# Disposing of used darkroom chemicals



## benjyman345 (Aug 22, 2007)

hi,

I was wondering what my options are for disposing of used darkroom chemicals?

I know a lot of people just chuck them down the sink but what are some more environmentally friendly solutions?

thanks


----------



## TJersey41 (Aug 24, 2007)

Hi, 

I have many of the sames concerns, but everything I've read says that it's OK to wash used developer and stop bath down the sink.  The quantities used in a home darkroom are so small and diluted, it doesn't do any harm.  The real problem is the used fixer, which contains silver (a heavy metal) and is therefore a hazardous waste.  I store my used stuff in a 1 gallon opaque plastic containers and bring it to my local county hazardous waste site, which accepts used photographic chemicals.  I don't know where you live but check to see if your municpality or county has a hazardous waste fa****y.  If not, a local university that has a working darkroom may take the stuff off of your hands for disposal.

Tom N


----------



## TJersey41 (Aug 24, 2007)

I have no idea what happended in my post above.  The word "facility" got blocked out with asteriks.  The site must have picked it up as some prohibited word.

Tom


----------



## cblkdog (Sep 30, 2007)

Dump it down the drain and don't worry.
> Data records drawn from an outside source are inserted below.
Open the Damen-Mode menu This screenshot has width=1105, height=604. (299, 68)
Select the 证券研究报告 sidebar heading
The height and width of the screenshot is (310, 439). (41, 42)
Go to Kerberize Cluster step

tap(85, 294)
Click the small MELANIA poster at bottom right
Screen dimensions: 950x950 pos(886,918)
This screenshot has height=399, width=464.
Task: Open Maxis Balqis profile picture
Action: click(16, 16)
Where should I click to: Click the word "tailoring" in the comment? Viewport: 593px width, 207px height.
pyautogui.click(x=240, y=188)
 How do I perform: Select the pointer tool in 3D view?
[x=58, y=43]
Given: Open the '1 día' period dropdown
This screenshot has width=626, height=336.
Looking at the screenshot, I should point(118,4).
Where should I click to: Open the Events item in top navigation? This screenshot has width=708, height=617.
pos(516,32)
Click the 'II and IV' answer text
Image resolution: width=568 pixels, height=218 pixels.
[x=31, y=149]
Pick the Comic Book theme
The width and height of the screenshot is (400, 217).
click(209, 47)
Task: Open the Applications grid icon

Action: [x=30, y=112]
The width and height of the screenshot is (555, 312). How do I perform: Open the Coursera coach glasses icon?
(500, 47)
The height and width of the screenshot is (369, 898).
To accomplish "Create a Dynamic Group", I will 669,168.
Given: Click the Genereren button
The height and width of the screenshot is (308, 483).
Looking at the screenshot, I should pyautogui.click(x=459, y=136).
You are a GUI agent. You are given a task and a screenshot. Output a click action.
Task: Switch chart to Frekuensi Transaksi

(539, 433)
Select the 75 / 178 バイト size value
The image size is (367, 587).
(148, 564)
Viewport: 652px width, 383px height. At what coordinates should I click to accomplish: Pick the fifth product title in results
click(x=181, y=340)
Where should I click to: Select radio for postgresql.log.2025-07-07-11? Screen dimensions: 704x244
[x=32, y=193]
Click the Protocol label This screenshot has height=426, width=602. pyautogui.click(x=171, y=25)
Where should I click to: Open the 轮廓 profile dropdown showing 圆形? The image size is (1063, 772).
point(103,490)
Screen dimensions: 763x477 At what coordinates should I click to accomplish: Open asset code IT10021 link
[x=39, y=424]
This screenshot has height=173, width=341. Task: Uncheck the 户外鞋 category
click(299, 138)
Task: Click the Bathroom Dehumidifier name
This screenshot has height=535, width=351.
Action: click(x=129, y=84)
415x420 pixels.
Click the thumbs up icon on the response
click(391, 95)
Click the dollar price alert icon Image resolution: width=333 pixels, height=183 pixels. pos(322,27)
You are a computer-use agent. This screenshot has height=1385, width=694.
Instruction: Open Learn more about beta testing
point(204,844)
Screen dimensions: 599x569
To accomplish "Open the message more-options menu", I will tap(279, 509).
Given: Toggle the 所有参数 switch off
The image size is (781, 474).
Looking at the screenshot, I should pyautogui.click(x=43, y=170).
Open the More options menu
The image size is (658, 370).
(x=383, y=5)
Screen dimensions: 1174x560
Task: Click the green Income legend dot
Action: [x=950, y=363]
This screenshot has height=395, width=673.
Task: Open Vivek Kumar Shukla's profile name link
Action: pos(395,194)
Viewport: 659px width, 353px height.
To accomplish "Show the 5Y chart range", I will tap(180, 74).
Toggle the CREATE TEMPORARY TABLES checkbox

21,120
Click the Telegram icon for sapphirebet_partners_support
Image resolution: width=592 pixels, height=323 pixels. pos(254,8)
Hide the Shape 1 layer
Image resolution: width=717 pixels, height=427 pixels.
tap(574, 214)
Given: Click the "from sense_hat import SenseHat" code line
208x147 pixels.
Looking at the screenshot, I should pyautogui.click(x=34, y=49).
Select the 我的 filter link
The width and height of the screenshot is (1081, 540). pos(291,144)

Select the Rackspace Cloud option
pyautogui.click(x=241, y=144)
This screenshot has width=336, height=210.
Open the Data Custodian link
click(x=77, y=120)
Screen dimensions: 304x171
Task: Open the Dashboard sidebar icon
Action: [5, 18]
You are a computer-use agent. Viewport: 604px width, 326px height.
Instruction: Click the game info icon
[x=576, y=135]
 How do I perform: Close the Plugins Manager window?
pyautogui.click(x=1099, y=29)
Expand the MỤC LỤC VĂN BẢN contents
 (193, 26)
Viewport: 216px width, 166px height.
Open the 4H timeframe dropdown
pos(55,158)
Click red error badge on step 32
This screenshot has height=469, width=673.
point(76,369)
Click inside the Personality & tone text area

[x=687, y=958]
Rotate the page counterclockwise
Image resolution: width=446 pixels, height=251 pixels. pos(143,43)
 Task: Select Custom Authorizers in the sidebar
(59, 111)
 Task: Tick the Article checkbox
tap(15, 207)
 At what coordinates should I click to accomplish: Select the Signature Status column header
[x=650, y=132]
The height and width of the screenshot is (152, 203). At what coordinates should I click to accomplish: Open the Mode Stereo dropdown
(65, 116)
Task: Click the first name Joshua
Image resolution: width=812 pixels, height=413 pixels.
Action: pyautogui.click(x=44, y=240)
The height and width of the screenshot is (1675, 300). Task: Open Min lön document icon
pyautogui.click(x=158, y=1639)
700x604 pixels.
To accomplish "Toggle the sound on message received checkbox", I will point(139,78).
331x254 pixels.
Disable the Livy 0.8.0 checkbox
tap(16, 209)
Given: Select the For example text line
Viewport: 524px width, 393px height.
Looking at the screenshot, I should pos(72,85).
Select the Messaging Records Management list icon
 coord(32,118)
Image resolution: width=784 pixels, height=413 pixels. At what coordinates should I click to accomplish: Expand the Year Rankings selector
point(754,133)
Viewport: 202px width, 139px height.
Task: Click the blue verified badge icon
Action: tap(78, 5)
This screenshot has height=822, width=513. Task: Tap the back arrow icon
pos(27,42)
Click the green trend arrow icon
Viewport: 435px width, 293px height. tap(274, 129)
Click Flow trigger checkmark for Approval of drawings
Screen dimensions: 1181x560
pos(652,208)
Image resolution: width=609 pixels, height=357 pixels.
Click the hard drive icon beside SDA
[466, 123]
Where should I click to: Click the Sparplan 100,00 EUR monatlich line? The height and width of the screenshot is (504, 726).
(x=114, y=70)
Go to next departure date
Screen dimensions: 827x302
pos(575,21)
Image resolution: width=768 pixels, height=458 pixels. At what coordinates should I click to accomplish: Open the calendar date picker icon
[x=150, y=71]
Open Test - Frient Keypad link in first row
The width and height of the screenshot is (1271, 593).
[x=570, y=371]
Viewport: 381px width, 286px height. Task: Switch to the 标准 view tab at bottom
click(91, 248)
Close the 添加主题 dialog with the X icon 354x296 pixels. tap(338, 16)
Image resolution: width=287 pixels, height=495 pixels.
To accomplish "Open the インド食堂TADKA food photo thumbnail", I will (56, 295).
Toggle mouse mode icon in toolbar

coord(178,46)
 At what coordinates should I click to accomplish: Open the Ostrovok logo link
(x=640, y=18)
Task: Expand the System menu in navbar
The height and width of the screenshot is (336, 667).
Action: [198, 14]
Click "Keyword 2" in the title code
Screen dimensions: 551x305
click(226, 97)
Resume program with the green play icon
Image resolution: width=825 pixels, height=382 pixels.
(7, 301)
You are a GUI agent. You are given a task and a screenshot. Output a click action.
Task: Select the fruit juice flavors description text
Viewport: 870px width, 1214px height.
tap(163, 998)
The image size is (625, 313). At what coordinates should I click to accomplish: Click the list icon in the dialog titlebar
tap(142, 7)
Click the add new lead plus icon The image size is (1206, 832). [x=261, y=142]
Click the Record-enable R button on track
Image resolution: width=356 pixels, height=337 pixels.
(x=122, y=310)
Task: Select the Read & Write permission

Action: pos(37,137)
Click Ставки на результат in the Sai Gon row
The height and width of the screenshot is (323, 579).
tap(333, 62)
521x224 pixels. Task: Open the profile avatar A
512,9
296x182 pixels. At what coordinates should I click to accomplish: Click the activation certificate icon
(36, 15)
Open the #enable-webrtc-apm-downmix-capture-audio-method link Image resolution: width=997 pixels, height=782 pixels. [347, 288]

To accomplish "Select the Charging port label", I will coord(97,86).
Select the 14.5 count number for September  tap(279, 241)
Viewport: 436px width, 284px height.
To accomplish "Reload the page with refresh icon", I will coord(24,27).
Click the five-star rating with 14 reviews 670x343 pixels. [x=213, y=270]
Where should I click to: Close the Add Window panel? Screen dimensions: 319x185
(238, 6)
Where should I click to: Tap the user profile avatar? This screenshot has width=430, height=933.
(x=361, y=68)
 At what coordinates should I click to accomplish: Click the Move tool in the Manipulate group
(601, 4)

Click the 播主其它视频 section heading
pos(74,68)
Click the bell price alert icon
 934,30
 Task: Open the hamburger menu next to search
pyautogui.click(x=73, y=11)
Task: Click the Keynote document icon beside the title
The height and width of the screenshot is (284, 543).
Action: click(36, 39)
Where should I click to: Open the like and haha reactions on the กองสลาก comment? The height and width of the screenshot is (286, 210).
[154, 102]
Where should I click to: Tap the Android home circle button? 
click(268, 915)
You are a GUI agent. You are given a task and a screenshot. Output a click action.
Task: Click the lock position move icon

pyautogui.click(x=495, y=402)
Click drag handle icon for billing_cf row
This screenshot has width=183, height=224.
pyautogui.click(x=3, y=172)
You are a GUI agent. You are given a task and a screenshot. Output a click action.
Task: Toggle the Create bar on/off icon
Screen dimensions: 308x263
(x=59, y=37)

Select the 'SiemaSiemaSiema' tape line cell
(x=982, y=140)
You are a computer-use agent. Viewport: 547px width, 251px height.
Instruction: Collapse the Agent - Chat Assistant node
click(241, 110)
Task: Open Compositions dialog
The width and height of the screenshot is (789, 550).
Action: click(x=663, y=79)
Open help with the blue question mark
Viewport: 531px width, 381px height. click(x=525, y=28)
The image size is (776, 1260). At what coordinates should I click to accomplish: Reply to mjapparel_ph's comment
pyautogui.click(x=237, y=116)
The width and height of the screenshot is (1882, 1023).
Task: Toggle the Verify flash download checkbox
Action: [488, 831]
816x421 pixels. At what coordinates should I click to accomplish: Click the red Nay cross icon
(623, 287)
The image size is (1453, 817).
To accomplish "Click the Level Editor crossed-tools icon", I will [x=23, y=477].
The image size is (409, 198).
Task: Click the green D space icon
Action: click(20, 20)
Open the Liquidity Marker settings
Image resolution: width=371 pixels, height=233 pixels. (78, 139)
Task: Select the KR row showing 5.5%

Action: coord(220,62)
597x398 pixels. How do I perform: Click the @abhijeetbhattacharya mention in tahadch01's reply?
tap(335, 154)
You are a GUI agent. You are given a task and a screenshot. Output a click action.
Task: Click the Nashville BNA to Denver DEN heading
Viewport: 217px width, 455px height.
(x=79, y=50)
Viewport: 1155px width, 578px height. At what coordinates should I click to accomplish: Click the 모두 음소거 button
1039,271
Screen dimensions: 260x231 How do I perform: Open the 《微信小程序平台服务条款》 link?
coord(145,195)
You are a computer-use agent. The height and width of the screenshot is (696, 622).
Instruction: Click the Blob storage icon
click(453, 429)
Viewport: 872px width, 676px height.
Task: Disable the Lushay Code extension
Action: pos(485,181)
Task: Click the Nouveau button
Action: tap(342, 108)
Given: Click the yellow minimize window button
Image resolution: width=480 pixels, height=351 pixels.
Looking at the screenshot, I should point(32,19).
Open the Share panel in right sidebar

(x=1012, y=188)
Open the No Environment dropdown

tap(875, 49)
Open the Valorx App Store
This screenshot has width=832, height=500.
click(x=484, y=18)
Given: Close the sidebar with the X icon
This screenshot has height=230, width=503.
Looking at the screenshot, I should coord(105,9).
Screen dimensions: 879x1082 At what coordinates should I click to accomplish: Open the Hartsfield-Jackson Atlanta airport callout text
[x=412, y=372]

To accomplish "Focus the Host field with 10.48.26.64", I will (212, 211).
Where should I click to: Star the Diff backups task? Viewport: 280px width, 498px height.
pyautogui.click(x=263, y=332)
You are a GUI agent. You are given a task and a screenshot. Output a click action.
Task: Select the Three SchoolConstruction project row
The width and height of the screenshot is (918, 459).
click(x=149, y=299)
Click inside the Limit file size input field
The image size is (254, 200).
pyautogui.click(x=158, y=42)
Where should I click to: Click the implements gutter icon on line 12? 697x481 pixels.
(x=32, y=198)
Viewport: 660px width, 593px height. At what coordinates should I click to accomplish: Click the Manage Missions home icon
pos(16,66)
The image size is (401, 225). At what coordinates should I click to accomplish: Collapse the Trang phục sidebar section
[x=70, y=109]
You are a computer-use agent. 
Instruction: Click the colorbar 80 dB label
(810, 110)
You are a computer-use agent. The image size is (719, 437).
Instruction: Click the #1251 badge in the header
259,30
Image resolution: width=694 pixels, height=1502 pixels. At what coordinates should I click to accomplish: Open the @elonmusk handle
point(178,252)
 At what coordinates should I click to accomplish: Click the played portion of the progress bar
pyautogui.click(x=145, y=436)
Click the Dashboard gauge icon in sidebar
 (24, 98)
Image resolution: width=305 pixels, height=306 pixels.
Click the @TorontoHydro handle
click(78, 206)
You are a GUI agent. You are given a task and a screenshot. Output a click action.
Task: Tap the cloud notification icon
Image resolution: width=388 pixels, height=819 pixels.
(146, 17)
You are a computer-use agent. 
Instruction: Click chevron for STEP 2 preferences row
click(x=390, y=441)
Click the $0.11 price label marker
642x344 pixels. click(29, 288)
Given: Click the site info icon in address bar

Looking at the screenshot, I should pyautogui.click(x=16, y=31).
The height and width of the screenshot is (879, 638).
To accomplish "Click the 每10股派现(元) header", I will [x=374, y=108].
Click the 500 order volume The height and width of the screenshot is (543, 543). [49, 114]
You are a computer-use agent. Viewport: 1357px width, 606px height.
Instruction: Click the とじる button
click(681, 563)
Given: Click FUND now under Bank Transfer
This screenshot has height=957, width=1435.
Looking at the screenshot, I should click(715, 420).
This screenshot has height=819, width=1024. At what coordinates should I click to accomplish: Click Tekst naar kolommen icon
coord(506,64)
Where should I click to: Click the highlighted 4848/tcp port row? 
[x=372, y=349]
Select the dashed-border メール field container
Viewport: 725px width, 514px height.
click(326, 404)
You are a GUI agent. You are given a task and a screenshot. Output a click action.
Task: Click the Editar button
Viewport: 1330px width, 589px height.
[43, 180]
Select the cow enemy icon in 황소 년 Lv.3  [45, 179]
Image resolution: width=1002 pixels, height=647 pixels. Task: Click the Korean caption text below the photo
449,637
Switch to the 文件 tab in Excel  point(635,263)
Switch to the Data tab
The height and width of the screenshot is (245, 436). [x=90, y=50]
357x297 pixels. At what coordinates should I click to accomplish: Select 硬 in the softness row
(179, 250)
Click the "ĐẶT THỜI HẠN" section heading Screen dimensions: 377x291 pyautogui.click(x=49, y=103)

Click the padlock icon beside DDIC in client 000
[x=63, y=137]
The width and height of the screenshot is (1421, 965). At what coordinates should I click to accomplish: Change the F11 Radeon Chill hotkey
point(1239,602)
I've worked in labs in New Jersey and New York City and the only thing we did was reclaim the silver. The EPA used to check us every now and then and we never had a problem.


----------



## Flash Harry (Oct 2, 2007)

If your really bothered about harming the environment approach a local photolab, explain your predicament and they may take it off your hands if there's not too much of it. H


----------